Exercise instructions: What you give back should match the records word for word.

━━━━━━━━

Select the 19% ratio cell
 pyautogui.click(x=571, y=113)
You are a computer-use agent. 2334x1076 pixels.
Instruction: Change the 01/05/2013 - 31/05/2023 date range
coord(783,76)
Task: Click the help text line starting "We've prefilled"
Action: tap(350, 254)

━━━━━━━━

Task output:
Select the 19% ratio cell
 pyautogui.click(x=571, y=113)
You are a computer-use agent. 2334x1076 pixels.
Instruction: Change the 01/05/2013 - 31/05/2023 date range
coord(783,76)
Task: Click the help text line starting "We've prefilled"
Action: tap(350, 254)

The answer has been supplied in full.